Неплюев получил назначение в январе 1742 года, и уже 26 апреля прибыл в Самару. Разрешение задачи укрепления границы было начато им с ознакомления с реальной картиной и последовавшим пересмотром концепции обороны. Граница на тот момент была более чем условной. Ее как бы образовывали 22 крепости, каковые можно так называть только с огромным преувеличением.[205] Власть командиров крепостей кончалась за пределами таковых. Все эти крепостицы были как островки российского присутствия в степи. Никаких крепких коммуникаций между ними практически не существовало. Зимой связь нередко прерывалась вообще. Командиры съезжались в Орскую крепость[206] раз в год, осмеливаясь передвигаться только с многочисленным конвоем. Лишь кое-где, также автономно, существовали казачьи поселения. Неплюев совершил объезд крепостей по линии, осмотрев все населенные пункты от Самары до Орска, в том числе и новое место строительство главного города. Будучи прагматиком, он взвешивал не только доводы в пользу того или иного варианта, но и состояние уже сделанного. 23 июля, находясь в Орске, он однозначно высказался против продолжения строительства там. Основные причины: «1) то место безлесно; 2) построена на поемном месте и по сему к житью нездорова; 3) для произведения торговли, по отдаленности и по опасности в проездах купцам российским, неспособная; 4) в проезд к той крепости по пустым местам всегда подвержены были купеческие капиталы граблению от киргизцев, что и ежегодно исполнялось».[207] Обращение к казалось бы уже отринутому варианту («Кириловскому») объяснялось тем, что в Оренбурге на месте №2 («Татищевский») практически ничего еще не было сделано. «Татищевский» вариант имел неоспоримые преимущества, но это тоже был не самый удачный выбор. Первое место было выбрано вынужденно – а точнее, куда дошли, там и основали. Столь же вынужденно выбрано было и второе – на Красной горе – с исправлением явных недостатков первого. Это было лучше; но исправив одни просчеты, основатели допустили новые. И только Неплюев задался вопросом подыскания не просто удобного места, и наличия там условий для строительства,[208] но и возможностью реализации задачи, ради которой вообще все строительство затевалось. Речь идет о коммерции. Всем, кто занимался делами Оренбурга ранее, было не до торговли и караванов. Неплюев правильно решил, что не традиционные караванные пути нужно заворачивать в Оренбург, а город строить как можно ближе к таковым. Вот почему при поисках нового места этот момент также учитывался.
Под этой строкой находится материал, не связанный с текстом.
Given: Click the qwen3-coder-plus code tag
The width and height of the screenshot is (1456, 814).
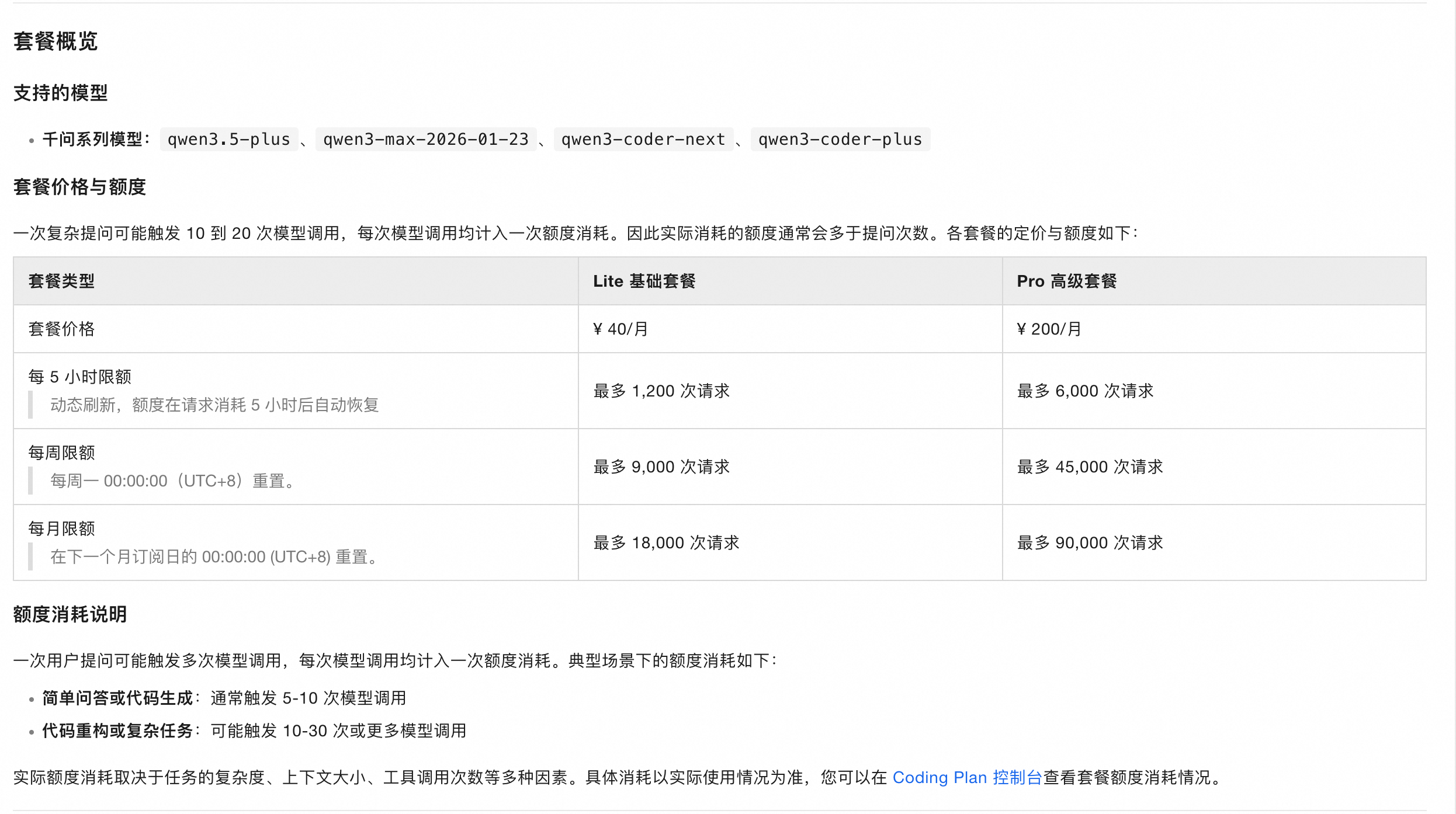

При этом, разумеется, не были забыты и элементарные условия для нормального существования города. Неплюев вполне резонно рассудил, что необязательно начинать город на пустом месте; более правильным было бы использование уже существующего заселенного места, как бы апробированного. Осмотрев несколько выбранных участков, он остановился в итоге на Бердской слободе, где побывал еще 4 июля во время инспекторской поездки.

В своем докладе в Сенат Неплюев приводил следующие доводы в пользу Берды: рядом находятся две реки - Яик и Сакмара – а потому возможно обеспечить стройку лесом, сплавляя его из более лесистых местностей. Место, планируемое под застройку, ровное, можно строить прямо у берега. В окрестностях лучшее хлебопашество и покосы – и это уже проверено. Неподалеку в 25 верстах имеется обилие строительного камня. И, наконец, еще один весомый довод – в относительной близости проходят традиционные караванные пути.

Весной 1743 г. к Бердам был от­правлен отряд генерал-майора фон Штокмана. 19 апреля произошла закладка Оренбурга на новом месте. Планировалось «оный оградить рвом и валом с каменною одеждою в цирконференции без мала 5 верст». Не дожидаясь подхода основной массы строителей, Штокман начал возведение периметра крепо­сти силами солдат, находившихся в его распоряжении. Позже прибыли собранные по специальной разнарядке тептяри, башкиры, мещеряки и бобыли, кстати, получавшие за свою работу 2 коп. в день.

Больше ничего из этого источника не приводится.